Tommaso Farabegoli

Personal information
- Date of birth: 26 March 1999 (age 26)
- Place of birth: Cesena, Italy
- Height: 1.86 m (6 ft 1 in)
- Position: Defender

Team information
- Current team: UC Chioggia
- Number: 28

Youth career
- 0000–2018: Cesena
- 2018: → Sassuolo (loan)
- 2018–2019: Sampdoria

Senior career*
- Years: Team / Apps / (Gls)
- 2017–2018: Cesena / 0 / (0)
- 2018: → Sassuolo (loan) / 0 / (0)
- 2018–2022: Sampdoria / 0 / (0)
- 2019–2021: → Vis Pesaro (loan) / 36 / (0)
- 2021: → Feralpisalò (loan) / 12 / (0)
- 2021–2022: → Ancona-Matelica (loan) / 5 / (0)
- 2022: → Feralpisalò (loan) / 3 / (0)
- 2022: Sangiuliano / 0 / (0)
- 2022–2023: Campodarsego / 17 / (0)
- 2023–2025: Treviso / 69 / (0)
- 2025–: UC Chioggia / 26 / (0)

= Tommaso Farabegoli =

Italian footballer

Tommaso Farabegoli (born 26 March 1999) is an Italian football who plays as a defender for Serie D club UC Chioggia.

==Club career==
===Cesena===
He was raised in the youth teams of Cesena and started playing for their Under-19 squad in the 2016–17 season.
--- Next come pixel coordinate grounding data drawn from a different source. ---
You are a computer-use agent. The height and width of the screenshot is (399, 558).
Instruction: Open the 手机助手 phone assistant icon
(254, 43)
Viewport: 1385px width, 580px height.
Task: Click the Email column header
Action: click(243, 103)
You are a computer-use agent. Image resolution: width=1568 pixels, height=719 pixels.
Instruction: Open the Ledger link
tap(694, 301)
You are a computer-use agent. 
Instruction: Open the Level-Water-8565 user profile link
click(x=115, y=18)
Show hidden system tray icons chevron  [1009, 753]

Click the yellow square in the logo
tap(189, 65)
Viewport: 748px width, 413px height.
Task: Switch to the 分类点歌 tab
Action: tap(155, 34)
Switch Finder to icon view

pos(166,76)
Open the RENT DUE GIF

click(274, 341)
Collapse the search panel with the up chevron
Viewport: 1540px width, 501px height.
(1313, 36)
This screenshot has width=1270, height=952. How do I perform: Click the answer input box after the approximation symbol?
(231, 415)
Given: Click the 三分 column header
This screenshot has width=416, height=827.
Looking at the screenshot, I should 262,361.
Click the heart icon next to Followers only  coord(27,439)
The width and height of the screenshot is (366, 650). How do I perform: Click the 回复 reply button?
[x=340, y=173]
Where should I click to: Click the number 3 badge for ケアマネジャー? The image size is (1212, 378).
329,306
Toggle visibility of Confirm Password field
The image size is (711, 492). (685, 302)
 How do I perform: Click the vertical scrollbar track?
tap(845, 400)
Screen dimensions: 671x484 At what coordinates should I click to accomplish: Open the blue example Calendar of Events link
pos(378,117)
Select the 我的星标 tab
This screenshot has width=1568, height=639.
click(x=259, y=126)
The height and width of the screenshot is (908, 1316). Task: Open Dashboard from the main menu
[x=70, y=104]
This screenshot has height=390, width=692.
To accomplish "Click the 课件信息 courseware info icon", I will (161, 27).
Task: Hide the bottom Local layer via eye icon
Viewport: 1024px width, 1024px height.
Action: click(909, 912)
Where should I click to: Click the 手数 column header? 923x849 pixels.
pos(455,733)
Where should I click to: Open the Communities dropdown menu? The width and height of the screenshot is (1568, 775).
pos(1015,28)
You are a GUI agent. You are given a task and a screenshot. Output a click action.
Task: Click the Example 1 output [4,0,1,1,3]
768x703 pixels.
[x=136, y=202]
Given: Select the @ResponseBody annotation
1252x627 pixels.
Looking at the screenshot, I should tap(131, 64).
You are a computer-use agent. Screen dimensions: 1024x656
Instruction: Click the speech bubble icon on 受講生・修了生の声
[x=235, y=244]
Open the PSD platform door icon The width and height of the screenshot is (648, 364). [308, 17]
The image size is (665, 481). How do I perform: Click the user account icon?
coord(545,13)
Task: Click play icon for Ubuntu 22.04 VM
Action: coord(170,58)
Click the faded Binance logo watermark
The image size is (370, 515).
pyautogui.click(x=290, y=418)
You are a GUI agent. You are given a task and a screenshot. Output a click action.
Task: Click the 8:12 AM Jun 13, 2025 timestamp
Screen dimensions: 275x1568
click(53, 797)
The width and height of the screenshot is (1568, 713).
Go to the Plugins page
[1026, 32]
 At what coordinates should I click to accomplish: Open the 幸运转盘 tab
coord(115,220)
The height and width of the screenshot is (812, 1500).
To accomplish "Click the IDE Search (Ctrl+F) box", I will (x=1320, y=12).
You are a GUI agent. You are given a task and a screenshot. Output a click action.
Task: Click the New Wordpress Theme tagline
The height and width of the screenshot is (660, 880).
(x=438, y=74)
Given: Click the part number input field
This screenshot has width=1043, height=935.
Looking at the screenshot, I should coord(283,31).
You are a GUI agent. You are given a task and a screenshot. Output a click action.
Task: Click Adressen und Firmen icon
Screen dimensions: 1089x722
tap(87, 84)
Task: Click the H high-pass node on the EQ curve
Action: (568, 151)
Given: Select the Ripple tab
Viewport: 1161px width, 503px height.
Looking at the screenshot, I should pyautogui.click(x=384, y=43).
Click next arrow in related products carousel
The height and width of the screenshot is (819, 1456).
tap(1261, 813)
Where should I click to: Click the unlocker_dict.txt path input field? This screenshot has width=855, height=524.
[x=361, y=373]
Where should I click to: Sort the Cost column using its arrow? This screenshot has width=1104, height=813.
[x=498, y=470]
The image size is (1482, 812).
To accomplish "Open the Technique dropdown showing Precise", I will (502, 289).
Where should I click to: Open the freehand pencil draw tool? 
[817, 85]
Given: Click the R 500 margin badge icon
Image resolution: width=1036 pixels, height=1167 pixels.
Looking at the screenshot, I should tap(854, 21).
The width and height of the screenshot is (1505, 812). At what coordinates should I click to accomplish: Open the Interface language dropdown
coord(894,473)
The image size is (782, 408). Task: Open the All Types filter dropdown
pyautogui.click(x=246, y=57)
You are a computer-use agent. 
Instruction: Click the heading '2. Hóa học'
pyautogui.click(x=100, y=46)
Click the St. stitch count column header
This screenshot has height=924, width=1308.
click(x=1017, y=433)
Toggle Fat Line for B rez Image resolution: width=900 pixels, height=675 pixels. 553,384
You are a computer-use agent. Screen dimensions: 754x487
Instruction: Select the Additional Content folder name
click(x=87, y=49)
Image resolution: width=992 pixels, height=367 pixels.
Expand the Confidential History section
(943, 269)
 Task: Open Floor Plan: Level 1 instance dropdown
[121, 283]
In the first half of the 2017–18 Serie B season he was called up to the senior squad many times, but didn't make any appearances.

====Loan to Sassuolo====
On 14 January 2018 he joined Sassuolo on loan until the end of the season. There he played for the Under-19 squad.

===Sampdoria===
Following Cesena's bankruptcy in the summer of 2018, he became a free agent and joined Serie A club Sampdoria. He spent most of the following 2018–19 season in the Under-19 squad again. He was called up for the senior squad for the first time on 5 May 2019 for a game against Parma, but stayed on the bench.

====Loans to Serie C====
On 16 July 2019 he was loaned to Serie C club Vis Pesaro.

He made his professional Serie C debut for Vis Pesaro on 25 August 2019 in a game against Südtirol. He started the game and played the whole match. He established himself as regular starter early in the season.

On 28 August 2020 the loan has been extended.

On 8 January 2021 he moved on a new loan to Feralpisalò.

On 13 August 2021 he was loaned to Ancona-Matelica. On 27 January 2022, he returned to Feralpisalò on a new loan.

===Serie C===
On 28 July 2022, Farabegoli signed a two-year contract with Sangiuliano, newly promoted to Serie C. On 14 December 2022, his contract with Sangiuliano was terminated by mutual consent.

===Serie D===
On 15 December 2022, Farabegoli joined Serie D club Campodarsego.